Taiwan versions come online
The innovation of crowdfunding has made its way from the US to Taiwan, and Taiwan-style “kickstarters” have appeared one after another. In 2011, a group of scholars specializing in media and communications, including Chen Shun-hsiao of the Department of Journalism and Communications Studies at Fu Jen Catholic University and Hu Yuan-hui of the Department of Communications at National Chung Cheng University, founded “We Report,” following the model of applying crowdfunding to citizen journalism. In 2012, Light Lin, the originator of the blogging website Wretch, Quake Hsu, an architect who lived for several years in the UK, and Rio Peng, son-in-law of Taiwan Glass Group CEO Lin Po-Shih, all jumped in, each creating their own crowdfunding site.
After Wretch was acquired by Yahoo!Kimo in 2007, Lin became head of social blog products for the Asia-Pacific region. In 2011, having identified the potential of crowdfunding websites, he began his second phase as an Internet entrepreneur. As he is concurrently senior VP at Maxwell Capital, he understands very well the venture capital world and the criteria for evaluating the profitability of startup companies, so he knows that small-scale entrepreneurs with low-cap micro-projects are never going to get much attention.
Having founded his own firms, Lin knows how hard it is to find investors. He hopes to help micro-entrepreneurs who have dreams and ideas of their own, just like he had, to find a source of capital outside the traditional channels of bank loans and venture capital investment. “This is a new approach, whereby people who have few resources can assist one another to get a leg up,” he explains.
In the second half of 2011, Lin founded FlyingV, which formally went online in April of 2012. Currently FlyingV has nearly 10,000 registered members, has collected nearly 100 proposals, and has raised more than NT$7 million.
At the current stage, most of the proposals on FlyingV are notional, and as yet offer no tangible products. Light Lin hopes that in the future FlyingV will move beyond intangible concepts to actual product manufacturing that will take the original ideas to the next step. “It could be that proposals that get funded will all turn out to be just a flash in the pan, we don’t really know yet. But in any case, there can only be follow-up action and ideas if somebody takes the first step,” he says.

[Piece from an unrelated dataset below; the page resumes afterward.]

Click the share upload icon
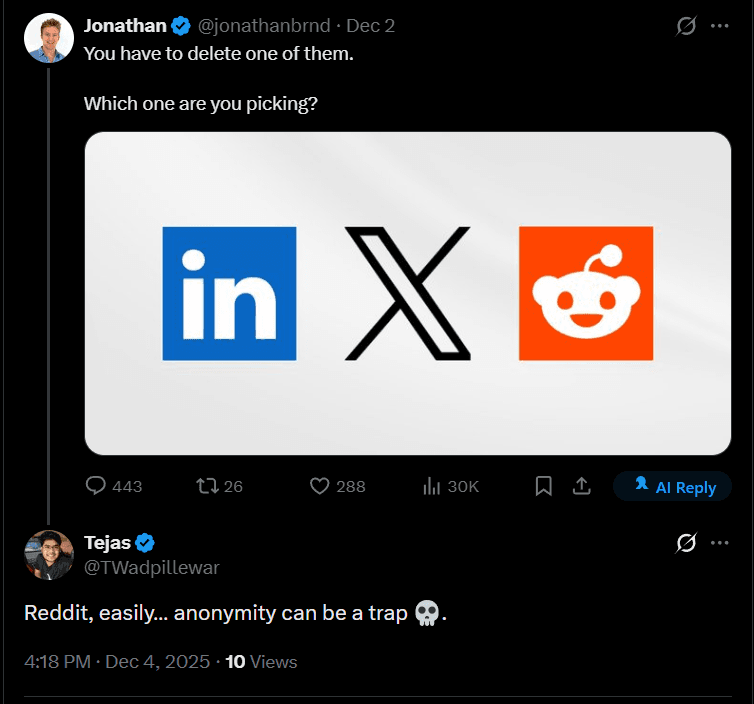 click(580, 486)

The promotion of crowdfunding has already begun to have an impact on entrepreneurship. For example, Eric Chiu, founder of the creative design website Ch+U Daily, who raised a record high NT$3.54 million on FlyingV, is now planning to mass-produce the watches from his initial proposal. Former rock-band front man Liao Zhiwen, whose initial proposal for “dining tables among the rice fields” (given a thumbs up by Wowprime Group chairman Steven Dai) succeeded in getting funded, has recently come up with a second proposal.

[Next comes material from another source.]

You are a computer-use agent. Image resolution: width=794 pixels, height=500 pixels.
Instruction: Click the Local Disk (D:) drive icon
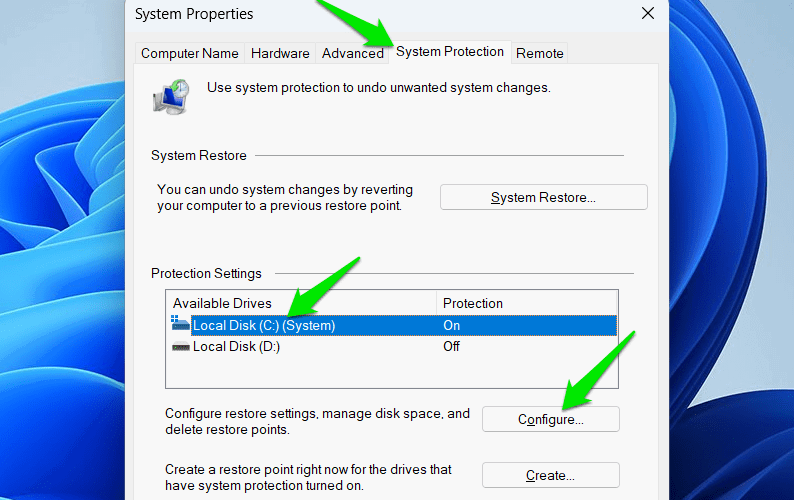[181, 347]
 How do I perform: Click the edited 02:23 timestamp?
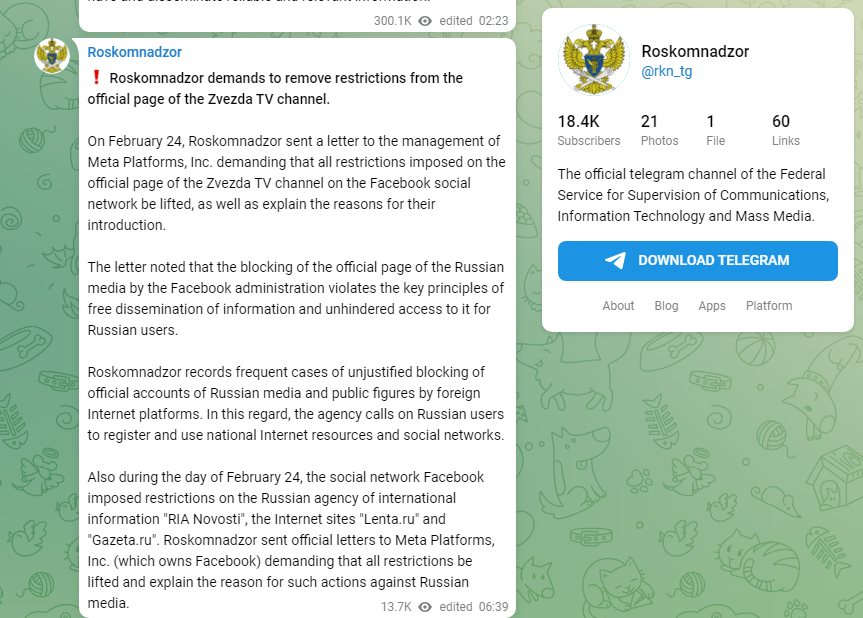click(x=473, y=21)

Another figure who wants to help others realize their dreams is Quake Hsu, who has founded the crowdfunding website “Zeczec.” Prior to creating Zeczec, Hsu, a city planner by profession, lived for several years in the UK. As part of his work, he often traveled to design exhibitions throughout Europe. He observed that in Europe, the environment for cultural and creative industries is quite mature. Designers are able to assess market trends by observing the purchasing patterns of large-scale retail outlets. This reduces the risks for going into mass production.

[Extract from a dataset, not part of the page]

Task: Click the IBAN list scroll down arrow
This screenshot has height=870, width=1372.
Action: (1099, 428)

In Taiwan, on the other hand, there is no evaluation mechanism for designers to turn their creative ideas into commercial products, so designers have to absorb the risk that sales will be stagnant. As a result, it has not been easy to industrialize Taiwan’s creativity. Hsu adds that the absence of a sound environment for cultural and creative industries undermines the willingness of Taiwanese designers living overseas to return home.
How can a mature environment for cultural and creative industries be generated? The question kept coming back into Hsu’s mind. Then, at the end of 2010, he happened to hear that someone had successfully raised capital on Kickstarter to manufacture wristbands to mount iPod nanos. It seemed that he had finally found his answer. In 2012, Hsu gathered together five founders from the UK and Taiwan and they established Zeczec here in Taiwan.
Quake Hsu (right), who worked in the UK for several years, and his business partner Wayne Lin (left), returned to Taiwan to found the Zeczec crowdfunding website, offering a fundraising alternative to Taiwan’s cultural and creative community.